Copy each of the following items exactly as it appears, line for line.

» ENTRIES SUPPLIED
━━━━━━━━━━━━━━━━━━━━

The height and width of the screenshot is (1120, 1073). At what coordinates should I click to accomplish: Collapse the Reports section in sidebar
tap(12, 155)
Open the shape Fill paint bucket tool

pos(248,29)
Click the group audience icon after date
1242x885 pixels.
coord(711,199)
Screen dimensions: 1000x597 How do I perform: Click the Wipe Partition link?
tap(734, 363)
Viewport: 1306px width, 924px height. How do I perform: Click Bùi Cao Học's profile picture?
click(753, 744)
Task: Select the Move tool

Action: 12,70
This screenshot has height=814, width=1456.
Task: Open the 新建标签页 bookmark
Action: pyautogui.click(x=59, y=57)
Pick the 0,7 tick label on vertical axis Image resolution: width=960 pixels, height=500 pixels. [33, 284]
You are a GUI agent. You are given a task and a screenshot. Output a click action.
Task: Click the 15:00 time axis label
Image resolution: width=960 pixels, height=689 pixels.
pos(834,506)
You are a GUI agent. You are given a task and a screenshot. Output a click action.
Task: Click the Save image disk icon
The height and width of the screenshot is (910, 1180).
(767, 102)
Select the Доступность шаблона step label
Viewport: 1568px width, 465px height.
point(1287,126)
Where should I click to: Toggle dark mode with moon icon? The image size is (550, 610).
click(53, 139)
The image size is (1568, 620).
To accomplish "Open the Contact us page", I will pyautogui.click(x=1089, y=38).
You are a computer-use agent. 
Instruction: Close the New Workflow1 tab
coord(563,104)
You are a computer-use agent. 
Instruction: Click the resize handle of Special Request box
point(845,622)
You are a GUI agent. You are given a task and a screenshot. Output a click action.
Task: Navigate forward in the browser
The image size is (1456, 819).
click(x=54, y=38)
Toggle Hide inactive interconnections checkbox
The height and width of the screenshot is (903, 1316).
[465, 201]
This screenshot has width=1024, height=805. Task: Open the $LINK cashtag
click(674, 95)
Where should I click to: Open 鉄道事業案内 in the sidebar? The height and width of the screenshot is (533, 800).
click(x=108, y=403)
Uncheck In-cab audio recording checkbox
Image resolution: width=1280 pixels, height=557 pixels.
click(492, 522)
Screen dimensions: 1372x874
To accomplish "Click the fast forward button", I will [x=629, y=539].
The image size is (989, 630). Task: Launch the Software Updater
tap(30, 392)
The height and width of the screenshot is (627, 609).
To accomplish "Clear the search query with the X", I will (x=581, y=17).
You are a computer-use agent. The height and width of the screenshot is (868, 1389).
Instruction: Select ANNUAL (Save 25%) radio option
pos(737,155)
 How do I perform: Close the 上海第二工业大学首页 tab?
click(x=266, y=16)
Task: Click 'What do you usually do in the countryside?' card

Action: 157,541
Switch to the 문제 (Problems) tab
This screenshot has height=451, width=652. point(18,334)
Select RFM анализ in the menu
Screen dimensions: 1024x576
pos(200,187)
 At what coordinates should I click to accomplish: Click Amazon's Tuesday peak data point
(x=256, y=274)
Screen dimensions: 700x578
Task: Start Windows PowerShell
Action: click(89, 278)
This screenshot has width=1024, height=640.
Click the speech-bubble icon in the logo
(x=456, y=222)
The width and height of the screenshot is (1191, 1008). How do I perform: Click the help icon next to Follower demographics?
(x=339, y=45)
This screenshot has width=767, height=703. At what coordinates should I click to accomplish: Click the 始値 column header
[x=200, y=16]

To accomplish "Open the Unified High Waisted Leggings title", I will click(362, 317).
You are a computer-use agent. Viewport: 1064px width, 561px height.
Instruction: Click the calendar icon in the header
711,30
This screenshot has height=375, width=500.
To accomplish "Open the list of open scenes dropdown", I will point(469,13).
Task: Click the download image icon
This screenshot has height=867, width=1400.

━━━━━━━━━━━━━━━━━━━━

» RESULT FOR THIS TASK
The height and width of the screenshot is (1120, 1073). At what coordinates should I click to accomplish: Collapse the Reports section in sidebar
tap(12, 155)
Open the shape Fill paint bucket tool

pos(248,29)
Click the group audience icon after date
1242x885 pixels.
coord(711,199)
Screen dimensions: 1000x597 How do I perform: Click the Wipe Partition link?
tap(734, 363)
Viewport: 1306px width, 924px height. How do I perform: Click Bùi Cao Học's profile picture?
click(753, 744)
Task: Select the Move tool

Action: 12,70
This screenshot has height=814, width=1456.
Task: Open the 新建标签页 bookmark
Action: pyautogui.click(x=59, y=57)
Pick the 0,7 tick label on vertical axis Image resolution: width=960 pixels, height=500 pixels. [33, 284]
You are a GUI agent. You are given a task and a screenshot. Output a click action.
Task: Click the 15:00 time axis label
Image resolution: width=960 pixels, height=689 pixels.
pos(834,506)
You are a GUI agent. You are given a task and a screenshot. Output a click action.
Task: Click the Save image disk icon
The height and width of the screenshot is (910, 1180).
(767, 102)
Select the Доступность шаблона step label
Viewport: 1568px width, 465px height.
point(1287,126)
Where should I click to: Toggle dark mode with moon icon? The image size is (550, 610).
click(53, 139)
The image size is (1568, 620).
To accomplish "Open the Contact us page", I will pyautogui.click(x=1089, y=38).
You are a computer-use agent. 
Instruction: Close the New Workflow1 tab
coord(563,104)
You are a computer-use agent. 
Instruction: Click the resize handle of Special Request box
point(845,622)
You are a GUI agent. You are given a task and a screenshot. Output a click action.
Task: Navigate forward in the browser
The image size is (1456, 819).
click(x=54, y=38)
Toggle Hide inactive interconnections checkbox
The height and width of the screenshot is (903, 1316).
[465, 201]
This screenshot has width=1024, height=805. Task: Open the $LINK cashtag
click(674, 95)
Where should I click to: Open 鉄道事業案内 in the sidebar? The height and width of the screenshot is (533, 800).
click(x=108, y=403)
Uncheck In-cab audio recording checkbox
Image resolution: width=1280 pixels, height=557 pixels.
click(492, 522)
Screen dimensions: 1372x874
To accomplish "Click the fast forward button", I will [x=629, y=539].
The image size is (989, 630). Task: Launch the Software Updater
tap(30, 392)
The height and width of the screenshot is (627, 609).
To accomplish "Clear the search query with the X", I will (x=581, y=17).
You are a computer-use agent. The height and width of the screenshot is (868, 1389).
Instruction: Select ANNUAL (Save 25%) radio option
pos(737,155)
 How do I perform: Close the 上海第二工业大学首页 tab?
click(x=266, y=16)
Task: Click 'What do you usually do in the countryside?' card

Action: 157,541
Switch to the 문제 (Problems) tab
This screenshot has height=451, width=652. point(18,334)
Select RFM анализ in the menu
Screen dimensions: 1024x576
pos(200,187)
 At what coordinates should I click to accomplish: Click Amazon's Tuesday peak data point
(x=256, y=274)
Screen dimensions: 700x578
Task: Start Windows PowerShell
Action: click(89, 278)
This screenshot has width=1024, height=640.
Click the speech-bubble icon in the logo
(x=456, y=222)
The width and height of the screenshot is (1191, 1008). How do I perform: Click the help icon next to Follower demographics?
(x=339, y=45)
This screenshot has width=767, height=703. At what coordinates should I click to accomplish: Click the 始値 column header
[x=200, y=16]

To accomplish "Open the Unified High Waisted Leggings title", I will click(362, 317).
You are a computer-use agent. Viewport: 1064px width, 561px height.
Instruction: Click the calendar icon in the header
711,30
This screenshot has height=375, width=500.
To accomplish "Open the list of open scenes dropdown", I will point(469,13).
Task: Click the download image icon
This screenshot has height=867, width=1400.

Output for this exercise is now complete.